### Problem statement
Which lines of the entries contain the string "agent"? Please find them and copy them.

----------

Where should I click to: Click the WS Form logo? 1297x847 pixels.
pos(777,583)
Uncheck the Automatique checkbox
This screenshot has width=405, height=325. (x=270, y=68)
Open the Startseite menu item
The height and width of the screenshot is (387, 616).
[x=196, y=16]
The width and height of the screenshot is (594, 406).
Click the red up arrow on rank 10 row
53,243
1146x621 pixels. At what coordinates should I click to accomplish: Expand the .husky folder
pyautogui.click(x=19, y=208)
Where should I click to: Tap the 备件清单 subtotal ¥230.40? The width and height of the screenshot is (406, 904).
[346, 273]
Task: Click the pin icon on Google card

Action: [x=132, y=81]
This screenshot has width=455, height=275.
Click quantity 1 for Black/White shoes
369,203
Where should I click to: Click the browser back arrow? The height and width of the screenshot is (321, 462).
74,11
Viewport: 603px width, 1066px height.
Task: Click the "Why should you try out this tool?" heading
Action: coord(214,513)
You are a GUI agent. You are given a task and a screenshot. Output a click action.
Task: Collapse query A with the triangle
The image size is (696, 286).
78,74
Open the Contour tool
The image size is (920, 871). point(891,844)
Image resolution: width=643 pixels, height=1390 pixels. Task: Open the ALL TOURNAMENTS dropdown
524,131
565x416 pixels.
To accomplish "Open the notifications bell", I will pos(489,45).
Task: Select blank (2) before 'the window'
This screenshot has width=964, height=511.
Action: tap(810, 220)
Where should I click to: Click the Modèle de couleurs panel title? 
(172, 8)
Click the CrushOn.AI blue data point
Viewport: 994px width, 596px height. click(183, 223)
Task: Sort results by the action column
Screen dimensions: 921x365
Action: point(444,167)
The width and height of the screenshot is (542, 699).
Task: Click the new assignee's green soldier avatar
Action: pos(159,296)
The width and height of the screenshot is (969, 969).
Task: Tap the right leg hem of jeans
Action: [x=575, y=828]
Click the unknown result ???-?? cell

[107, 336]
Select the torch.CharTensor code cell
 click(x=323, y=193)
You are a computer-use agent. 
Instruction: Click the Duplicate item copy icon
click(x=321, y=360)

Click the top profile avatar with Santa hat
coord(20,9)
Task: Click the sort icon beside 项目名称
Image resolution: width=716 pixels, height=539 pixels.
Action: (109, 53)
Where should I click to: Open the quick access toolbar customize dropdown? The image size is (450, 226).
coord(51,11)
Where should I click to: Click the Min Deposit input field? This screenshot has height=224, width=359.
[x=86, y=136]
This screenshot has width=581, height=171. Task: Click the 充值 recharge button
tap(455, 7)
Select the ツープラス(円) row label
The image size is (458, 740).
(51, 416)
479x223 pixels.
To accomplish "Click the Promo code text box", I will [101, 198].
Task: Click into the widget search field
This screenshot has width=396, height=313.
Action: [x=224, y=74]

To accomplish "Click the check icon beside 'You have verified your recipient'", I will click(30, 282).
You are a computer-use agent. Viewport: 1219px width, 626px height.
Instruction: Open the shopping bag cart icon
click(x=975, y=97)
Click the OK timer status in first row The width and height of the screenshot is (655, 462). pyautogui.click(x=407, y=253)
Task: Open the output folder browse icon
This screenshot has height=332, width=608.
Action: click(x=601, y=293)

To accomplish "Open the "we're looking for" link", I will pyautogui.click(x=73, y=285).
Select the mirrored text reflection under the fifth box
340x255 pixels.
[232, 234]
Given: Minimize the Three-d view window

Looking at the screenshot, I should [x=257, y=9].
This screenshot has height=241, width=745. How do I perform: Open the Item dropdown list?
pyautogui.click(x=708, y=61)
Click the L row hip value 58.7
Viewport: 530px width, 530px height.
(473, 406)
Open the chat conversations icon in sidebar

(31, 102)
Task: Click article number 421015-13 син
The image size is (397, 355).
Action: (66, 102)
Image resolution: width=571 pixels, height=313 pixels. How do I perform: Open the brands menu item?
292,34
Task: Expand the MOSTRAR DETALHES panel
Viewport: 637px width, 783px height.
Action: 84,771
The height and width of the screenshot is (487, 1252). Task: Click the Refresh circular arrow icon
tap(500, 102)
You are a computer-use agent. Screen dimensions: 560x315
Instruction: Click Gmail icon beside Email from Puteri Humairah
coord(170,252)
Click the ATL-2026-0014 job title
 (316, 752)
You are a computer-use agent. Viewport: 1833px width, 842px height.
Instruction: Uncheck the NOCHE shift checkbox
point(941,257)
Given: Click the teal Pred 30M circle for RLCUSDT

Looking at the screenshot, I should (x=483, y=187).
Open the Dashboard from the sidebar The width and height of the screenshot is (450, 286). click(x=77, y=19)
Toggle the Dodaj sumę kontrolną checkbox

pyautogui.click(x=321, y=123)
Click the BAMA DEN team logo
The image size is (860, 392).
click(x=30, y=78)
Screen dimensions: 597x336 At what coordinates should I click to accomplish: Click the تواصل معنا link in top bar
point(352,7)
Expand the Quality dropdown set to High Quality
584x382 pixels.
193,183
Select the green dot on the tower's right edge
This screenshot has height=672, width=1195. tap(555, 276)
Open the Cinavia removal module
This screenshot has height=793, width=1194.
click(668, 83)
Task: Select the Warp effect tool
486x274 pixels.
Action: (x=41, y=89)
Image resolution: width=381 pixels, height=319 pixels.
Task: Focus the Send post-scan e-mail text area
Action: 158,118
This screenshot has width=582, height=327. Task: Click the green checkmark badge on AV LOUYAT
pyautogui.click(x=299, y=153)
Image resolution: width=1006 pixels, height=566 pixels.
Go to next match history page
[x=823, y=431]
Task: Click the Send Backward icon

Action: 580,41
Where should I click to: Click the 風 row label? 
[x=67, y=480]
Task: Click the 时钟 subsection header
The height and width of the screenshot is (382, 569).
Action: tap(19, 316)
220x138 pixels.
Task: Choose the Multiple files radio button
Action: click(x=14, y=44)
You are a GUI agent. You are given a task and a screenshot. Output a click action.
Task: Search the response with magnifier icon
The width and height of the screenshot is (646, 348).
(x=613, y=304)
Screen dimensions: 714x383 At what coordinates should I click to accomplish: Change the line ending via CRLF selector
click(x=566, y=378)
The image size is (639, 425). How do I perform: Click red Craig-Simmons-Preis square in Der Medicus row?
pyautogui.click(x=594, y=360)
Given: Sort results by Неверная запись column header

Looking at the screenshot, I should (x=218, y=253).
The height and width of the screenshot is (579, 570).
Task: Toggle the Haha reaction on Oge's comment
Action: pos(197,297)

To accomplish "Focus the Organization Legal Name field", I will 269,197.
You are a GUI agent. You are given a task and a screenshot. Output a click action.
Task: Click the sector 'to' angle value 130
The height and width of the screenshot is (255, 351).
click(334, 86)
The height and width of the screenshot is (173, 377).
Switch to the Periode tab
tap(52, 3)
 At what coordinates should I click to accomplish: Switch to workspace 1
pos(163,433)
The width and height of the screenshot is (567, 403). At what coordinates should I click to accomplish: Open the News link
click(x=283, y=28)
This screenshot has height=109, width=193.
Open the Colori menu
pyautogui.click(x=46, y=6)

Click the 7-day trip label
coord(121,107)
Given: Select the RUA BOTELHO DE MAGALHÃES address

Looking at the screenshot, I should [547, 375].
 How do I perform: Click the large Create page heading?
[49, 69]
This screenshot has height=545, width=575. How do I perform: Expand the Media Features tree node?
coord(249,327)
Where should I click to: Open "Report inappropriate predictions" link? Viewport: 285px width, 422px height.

----------

### Final answer
You are a GUI agent. You are given a task and a screenshot. Output a click action.
You are a computer-use agent. 
You are a computer-use agent. Viewport: 1219px width, 626px height.
You are a computer-use agent. Screen dimensions: 560x315
You are a computer-use agent. Viewport: 1833px width, 842px height.
You are a GUI agent. You are given a task and a screenshot. Output a click action.
You are a GUI agent. You are given a task and a screenshot. Output a click action.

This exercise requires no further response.